Editorial

by Francesca Del Moro

It’s almost always the torturous and life-giving mix of pain and pleasure that makes love all the more passionate, that raises it “over the top”, as it happens in the poems selected for this issue. Cristina Bove indulges in a calm and sinuous dance with death in her willingness to receive the deepest wounds of feeling, those wounds that become a true cradle of love, its same raison d’être in the very short and visionary poem by Giovanna di Giacomo. With her soft and sensual images Claudia Zironi stages the unequal struggle with her jealousy whereas in the elegant lines by Paolo Polvani the relation between predator and prey shines with dark colours. Fortunately Raffaele Ferrario’s amusing parody of love poetry and love itself allows us to tone down all this torment through a liberating laughter.

Without jealousy

by Claudia Zironi

What river are you for her, will you
wet her with the same waters? I wish
I was her forefinger and the strip of skin
behind her ear that you will damp
with dew, and the mouth
that will receive the roaring fall
of your pleasure.

Will you give her the flower, the flower
I missed? I would love to be her smile
when you offer it to her, inebriated
by the fragrance and your caresses. I wish
I was the one who will receive it
without jealousy
on her grave.

Love bridal

by Raffaele Ferrario

he:      “With love’s light wings did I o’erperch these walls, for stony
           limits cannot hold love out, and what love can do, that dares
           love attempt: therefore thy kinsmen are no stop to me.”

she:     cooper’s mallet! haughty caoutchouc
           duct of trumpets de Ficalba
           hoisting your sails with a touch
           you speed along wild in the beaded marsupium

           the sweet albumen
           that skims your cubbyhole
           you wipe it and opened up
           in the cupping urn you recoil

he:      passionflower! flow of leathers
           you sparkle inner snows
           and debris of dawn crouch
           in the gloss mills

           the swollen slope skims
           in trickles of delight
           and the soaked apricots
           swallow hiccups of warmth

she:     “What satisfaction canst thou have tonight”

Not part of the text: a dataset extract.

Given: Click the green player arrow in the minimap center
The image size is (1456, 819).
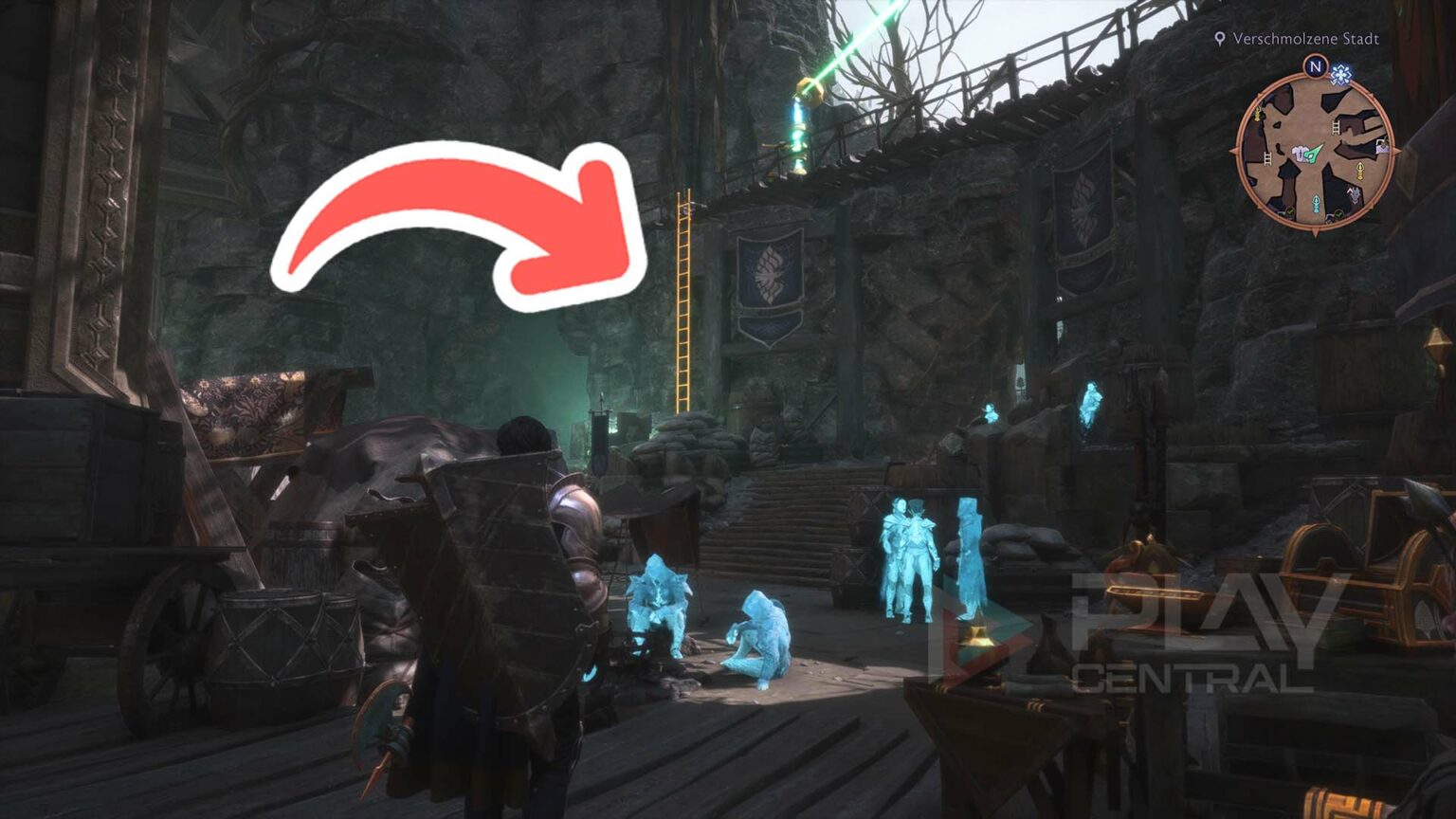Looking at the screenshot, I should [x=1313, y=152].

Lovers can hold each other also through the edges of their wounds
and swaying come apart more and more
sew up more and more
enveloped by the halo of time

Cannibalistic love’s small bites

by Paolo Polvani

Come, she said with her voice dipped
in the deepest honey, come and I
will defrost your heart, I will melt
this eternal ice, I will launch
your self-esteem into orbit, into
exaggerate erection your ego, I will titillate
your vanity. In the meantime she looked
forward to your blood as to a hunting trophy,
a banner, and she whetted the blade.
Because love is not a matter for healthy
people, it instils in you the illusion
of a happiness to sip
but then it throws you down, it devours you.

Choose a blade

by Cristina Bove

A thin blade, winter love

precisely to make me die

twice sharpened, as to a couple of words
I have joined my life, without thinking

it was already gone.
I wanted words, silken words, love words
I wanted you to love _far from the body_

my heart as well, not only my mind.
I thought, I hoped, that those were
the right things, without the pain of a crazy game

that ended in nothing…
The evening hides your body, your face

I am left only with the other memory: the bitter jump

the precipice down a balcony.

I always believed in the impossible _this was my fault_

in revealing to you my weak point  
the right point to drown

so choose a thin blade
precisely to make me die.

GENEALOGIA IMPERFETTA

Now I’ll tell you something strange, one of those
things that make you tell me I’m crazy:
I want to kiss all the women
you have loved, all of them.

As in a fairy-tale told by a dear voice, Silvia Rosa is fascinated by a wood, that here is a perfect archetype of life, of love’s mystery, of the unconscious. Among trees that recall a family tree (imperfect, as the title reads, because of the death of all fathers and the controversial relationship with the mother, who is one’s centre just like love), Silvia leaves footprints on the uncomfortable path of her thoughts. Enclosed between the wish to go back to her genuine and bare essence and a desire for love that results in dreaming of embraces, caresses, looks and brushing of hands, the poet recounts her troubled existential journey through vivid and rich images of outer spaces – both natural (the wood) and urban (Trieste and Buenos Aires, squares identified by their name) – and inner rooms (above all the bedroom, with the window evoking the outer world) whereas the bright colours are in conflict with the consistent aspiration to white, which symbolizes the two abovementioned wishes (dissolution in the snow and the petal softly brushing the cheek). Without avoiding a spatial arrangement (only) visually suitable for prose writing and sometimes interrupting the last sentence, Silvia’s flowing and refined, dense and melodious style sensually offers her lines to the reader, with whom the contact is constantly maintained through the use of the personal pronouns “I-you”.